**Required task:**
Reproduce verbatim the lines of the listing below, starting at the line that contains "You are a computer-use" and ending at the line that contains "point(10,48)", with both of those lines included. Leave the pictures out of your answer.

========================

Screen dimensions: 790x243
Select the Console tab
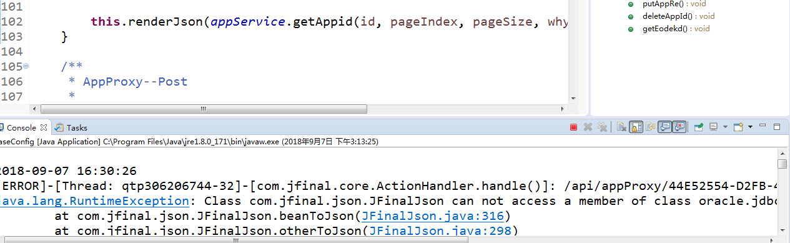click(x=21, y=127)
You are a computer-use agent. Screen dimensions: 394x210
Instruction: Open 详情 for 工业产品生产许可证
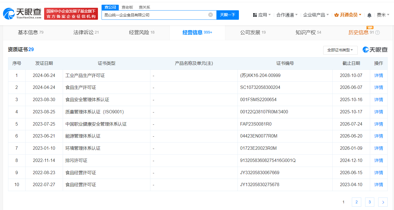click(x=378, y=76)
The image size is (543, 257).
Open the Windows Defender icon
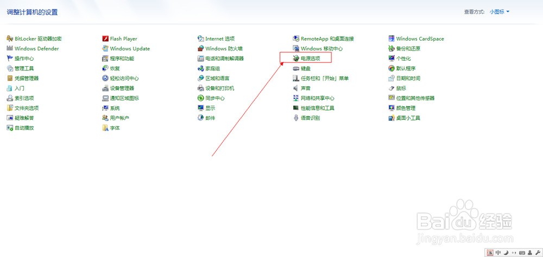point(10,48)
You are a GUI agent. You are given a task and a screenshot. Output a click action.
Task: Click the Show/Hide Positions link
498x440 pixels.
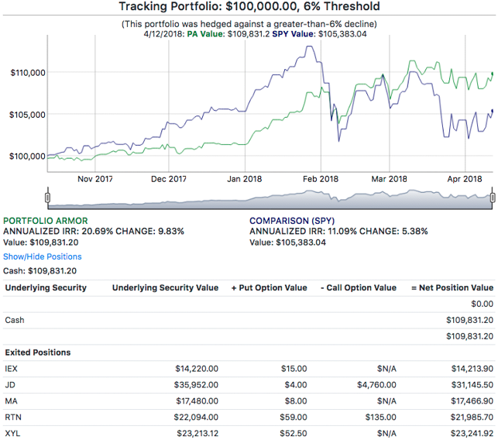click(42, 256)
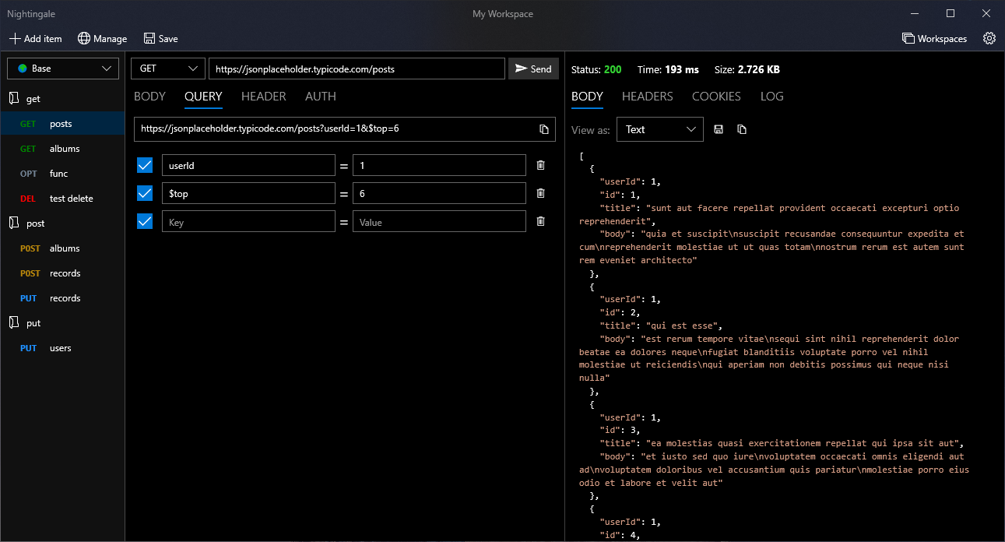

========================

**Answer to this problem:**
You are a computer-use agent. Screen dimensions: 394x210
Instruction: Open 详情 for 工业产品生产许可证
click(x=378, y=76)
The image size is (543, 257).
Open the Windows Defender icon
point(10,48)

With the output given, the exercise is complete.